Áudios gravados pela ex-cunhada de Bolsonaro, Andrea Siqueira, disse que Bolsonaro mandou demitir um irmão dela porque o homem não queria devolver parte do salário. "O André deu muito problema porque ele nunca devolveu o dinheiro certo que tinha que ser devolvido, entendeu? Tinha que devolver R$ 6.000, ele devolvia R$ 2.000, R$ 3.000. Foi um tempão assim até que o Jair pegou e falou: 'Chega. Pode tirar ele porque ele nunca me devolve o dinheiro certo', disse a mulher.

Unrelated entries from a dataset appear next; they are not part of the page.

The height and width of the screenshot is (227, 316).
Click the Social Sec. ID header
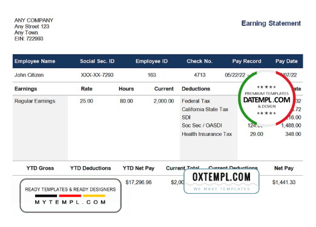coord(97,61)
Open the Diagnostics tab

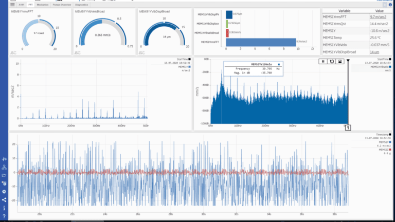tap(81, 5)
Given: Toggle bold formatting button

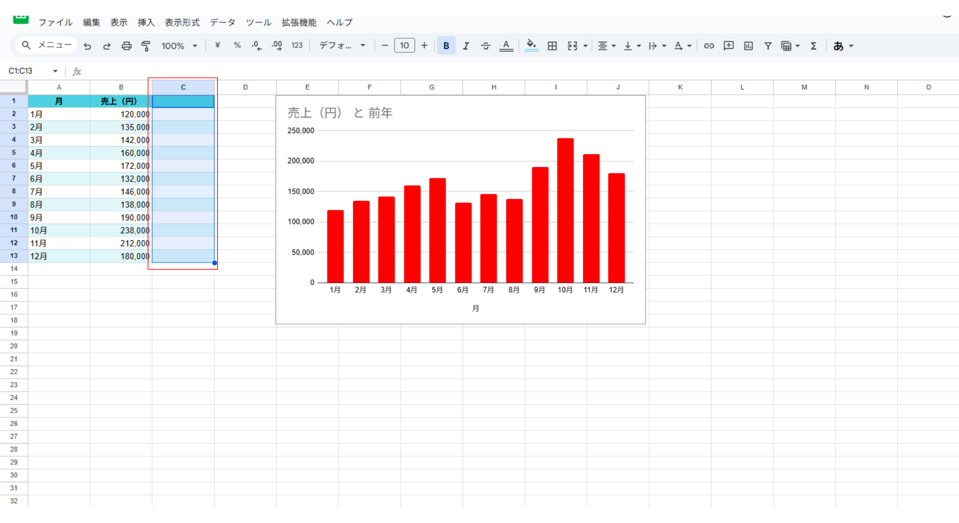Looking at the screenshot, I should pos(446,46).
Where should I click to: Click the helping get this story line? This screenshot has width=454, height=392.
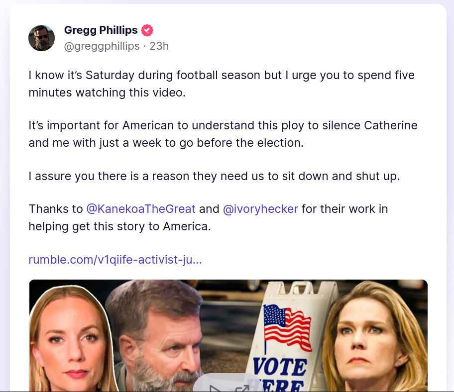pyautogui.click(x=119, y=226)
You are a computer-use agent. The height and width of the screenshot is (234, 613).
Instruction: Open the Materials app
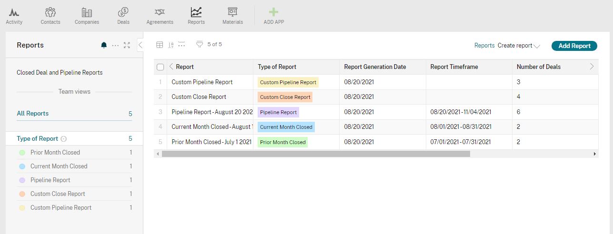coord(232,16)
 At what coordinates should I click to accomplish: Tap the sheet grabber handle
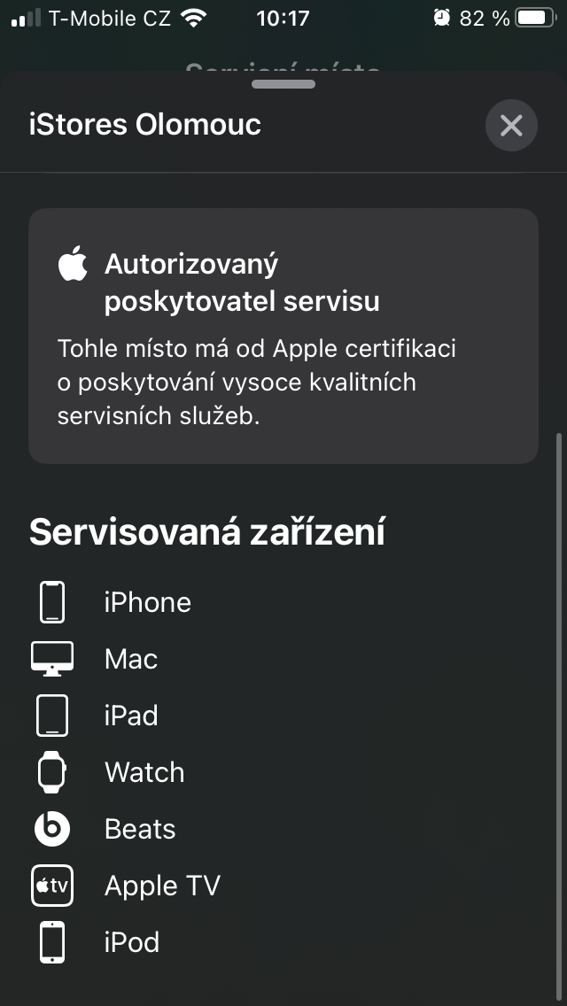284,84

Em alguns casos, o “empregado” não desempenha as funções. Não chega nem a ir até o local de trabalho. Neste caso, os chamados “funcionários fantasma” simplesmente ficam com parte do dinheiro público e repassam outra parte para o “empregador” ou, na tentativa de despistar possíveis investigações, dá parte do dinheiro para um familiar do político. "O combinado pode ser, por exemplo, enviar uma fatia do dinheiro para a irmã do político", disse.

Nas investigações do caso Flávio Bolsonaro, por exemplo, chamou atenção dos investigadores um depósito de um cheque no valor de R$ 24 mil realizado pelo ex-policial Fabrício Queiroz na conta da esposa de Jair Bolsonaro, Michelle Bolsonaro.

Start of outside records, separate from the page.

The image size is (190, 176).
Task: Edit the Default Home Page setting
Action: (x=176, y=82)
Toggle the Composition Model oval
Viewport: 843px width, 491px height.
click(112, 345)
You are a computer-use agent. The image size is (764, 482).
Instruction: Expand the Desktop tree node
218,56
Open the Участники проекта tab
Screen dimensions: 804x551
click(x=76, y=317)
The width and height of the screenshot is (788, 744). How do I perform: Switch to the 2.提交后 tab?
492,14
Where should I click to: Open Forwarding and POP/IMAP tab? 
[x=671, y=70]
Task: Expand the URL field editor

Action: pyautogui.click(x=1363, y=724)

 Fabrício Queiroz era lotado no gabinete do deputado estadual e senador eleito Flávio Bolsonaro (PSL-RJ).
Fabrício Queiroz era lotado no gabinete do deputado estadual e senador eleito Flávio Bolsonaro (PSL-RJ).
Reproduz/ Facebook

O presidente diz que o depósito foi feito para pagar um empréstimo que teria sido feito a Queiroz por Michelle. Fabrício Queiroz trabalhava para Flávio e é considerado o operador do esquema de rachadinha no gabinete do filho do presidente. No total, os investigadores identificaram que Queiroz recebeu R$ 2 milhões através de 483 depósitos feitos por 13 assessores de Flávio Bolsonaro. Ou seja, caso se confirme o esquema de rachadinha, significa dizer que 13 assessores do filho do presidente devolveram, várias vezes, parte de seus salários e os valores “devolvidos” podem ter chegado a R$ 2 milhões.

Rachadinha é crime?

Se rachadinha é crime, isso não é consenso entre juristas. Há quem enquadre a prática no crime de concussão (obtenção de vantagem indevida em razão da função), previsto pelo Código Penal. Por outro lado, um caso de improbidade administrativa, mas que, como não tem lei, não pode gerar prisão.

Nesse caso, quando enquadrado como caso de improbidade administrativa, o responsável pode ser condenado a pagamento de multa, perda da função pública ou suspensão dos direitos políticos, por exemplo. "A rachadinha é com certeza um ato de improbidade", disse Marilda Silveira à BBC Brasil. "Crime depende, porque tem tipos fechados”, pondera.

Para Vera Chemim, rachadinha é crime. "Eu tendo a reconhecer que este ato corresponde a um crime, de corrupção, a partir do momento em que o agente, utilizando-se de sua função pública, acaba por obter uma vantagem econômica indevida”, finaliza.